New York non ha fatto rumore, domenica. La notizia è arrivata solo ore dopo, quasi in punta di piedi: Robert Benton, uno dei registi e sceneggiatori più importanti del cinema americano del secondo Novecento, è morto nella sua casa di Manhattan. Aveva 92 anni. A confermare la scomparsa è stata Marisa Forzano, storica assistente e manager del cineasta, al New York Times.
Hollywood perde un autore gentile, raffinato, capace di parlare d’amore e abbandono senza mai alzare la voce. Benton aveva firmato “Kramer contro Kramer”, film che nel 1979 riscrisse il linguaggio del dramma familiare, raccontando un padre e un figlio che imparano a conoscersi dopo un divorzio. Una storia intima e rivoluzionaria, interpretata da Dustin Hoffman e Meryl Streep, che gli valse due Oscar, per la miglior regia e la sceneggiatura non originale.

L’anima della New Hollywood
Prima ancora di dirigere, Benton aveva già segnato il cinema come sceneggiatore. Suo, insieme a David Newman, il copione di “Bonnie and Clyde” (1967), pellicola-manifesto della New Hollywood, che Arthur Penn trasformò in un cult visionario e violento. La sceneggiatura, ispirata al gusto europeo per l’antieroismo, era stata inizialmente proposta a Godard e Truffaut. Poi arrivò la svolta americana: Warren Beatty, Faye Dunaway, e un’estetica che avrebbe fatto scuola.

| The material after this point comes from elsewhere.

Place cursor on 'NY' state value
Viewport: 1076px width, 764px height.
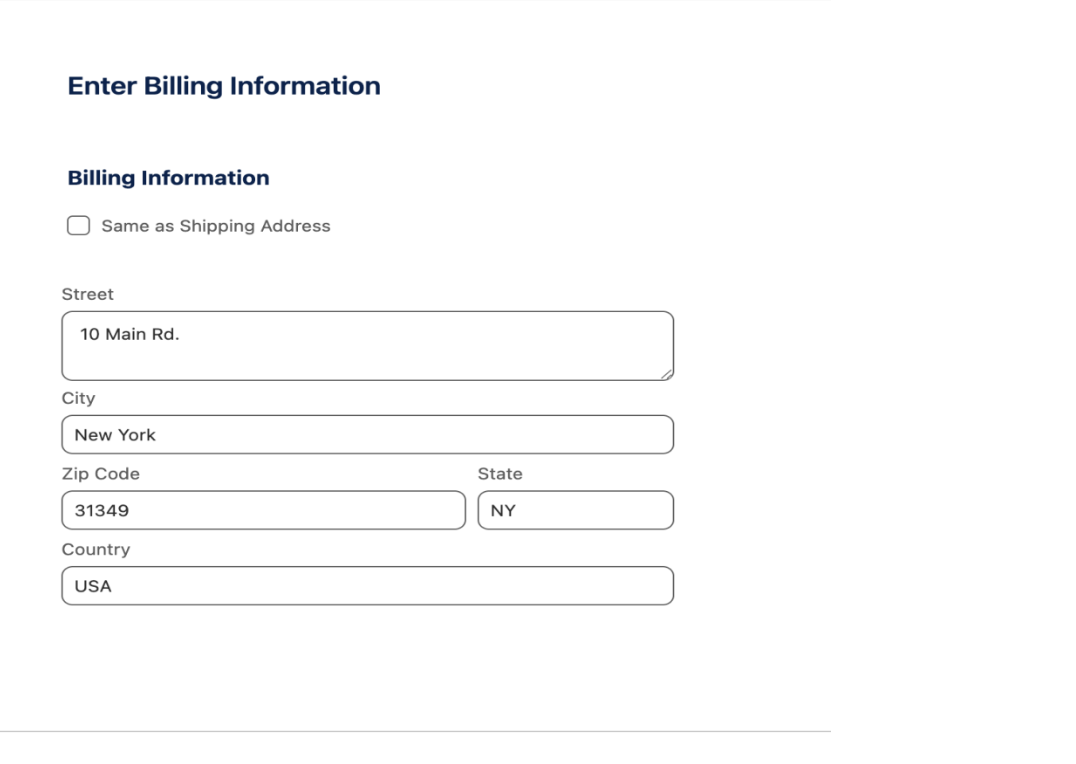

Dalla Texas rurale ai supereroi
Texano di Waxahachie, nato nel 1932, Benton aveva studiato tra la University of Texas e la Columbia University, per poi lavorare a Esquire. Da lì era cominciata la sua carriera nel cinema, firmando soggetti e dialoghi che spaziavano tra i generi: da “Uomini e cobra” (1970) a “Ma papà ti manda sola?” (1972), fino a “Superman” di Richard Donner, di cui fu co-sceneggiatore.
Ma la sua vera voce si affermò alla regia. Esordì nel 1972 con “Cattive compagnie”, western ambientato nella Guerra civile americana, e nel 1977 firmò “L’occhio privato”, noir malinconico prodotto da Robert Altman. Poi arrivò la consacrazione con “Kramer contro Kramer”.

Il lirismo della memoria
Nel 1984 tornò alla sua terra d’origine con “Le stagioni del cuore”, poetico affresco del Texas rurale durante la Grande Depressione, che gli fece conquistare un terzo Oscar per la sceneggiatura originale e l’Orso d’argento a Berlino. Il film, interpretato da Sally Field, aveva la grazia sospesa del grande cinema europeo, con rimandi a Jean Renoir e alla letteratura americana.
Negli anni seguenti, Benton ha continuato a indagare le fragilità: nel thriller “Una lama nel buio”, nella commedia “Nadine”, nel gangster movie “Billy Bathgate”, ma soprattutto nei suoi ritratti maturi con Paul Newman, da “La vita a modo mio” a “Twilight”.
Un cinema silenzioso, necessario
Con Benton se ne va una voce appartata, ma decisiva, che non ha mai inseguito le mode. Ha raccontato l’infanzia perduta, l’amore infranto, la memoria contadina e urbana degli Stati Uniti. E lo ha fatto senza retorica, ma con uno sguardo umano e commosso. Come se ogni film fosse un gesto d’ascolto, un modo per chiedere scusa o restare vicino. Anche quando la distanza sembrava incolmabile.